Good point, maybe you should get in touch with Zack White, who is of the promising new generation, he certainly would know some aspiring historians, other than himself, who live in the UK and would gladly collect those priceless original documentation.
I would urge you not to throw the original papers/books in the skip. Online is fine when online is working, but I'm not not sure that the robustness of digital archives can be taken for granted. We are already finding that photographs taken only 50 years ago can degrade to a point where they are no longer useable, and while these are two different mediums, the point is the same I think. Digital can be lost or corrupted, and who can guarantee long term energy supply?
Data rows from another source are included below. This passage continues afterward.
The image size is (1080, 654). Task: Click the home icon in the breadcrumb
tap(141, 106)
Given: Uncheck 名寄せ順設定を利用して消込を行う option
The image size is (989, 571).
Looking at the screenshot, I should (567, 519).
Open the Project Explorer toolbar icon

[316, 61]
Please don't bin these manuals. There has to be a repository that would be pleased to give them a good home.
Mr Burnham's comment above is surely also something to consider.
Clearly, the point now is not to realise your initial 'investment' but rather to preserve them for posterity.
Have you thought about donating them to a younger scholar?
May I ask what the resulting book was called?
Thanks.
Like you, I'd hate to toss them. I'd at least want someone who would appreciate them to get them, even if I wasn't making any money back.
... even Krieg 1806 sounds interresting to me.
This is a tough problem these days. I've read many articles about similar problems - children wanting to donate or sell a departed parent's library. You could try a specialized used book dealer, perhaps if you take a lower price you can convince them to take the whole collection. Libraries with regular book sales might take them (don't know if British public libraries do this, and Covid might make this impossible even if they did). Or an organization like Oxfam, maybe the only real option.
Unless you are willing to sell the books yourself online (which takes time and effort), you're not going to get what they are worth. When I started collecting books, I thought of it partly as an investment, but the world has passed that by.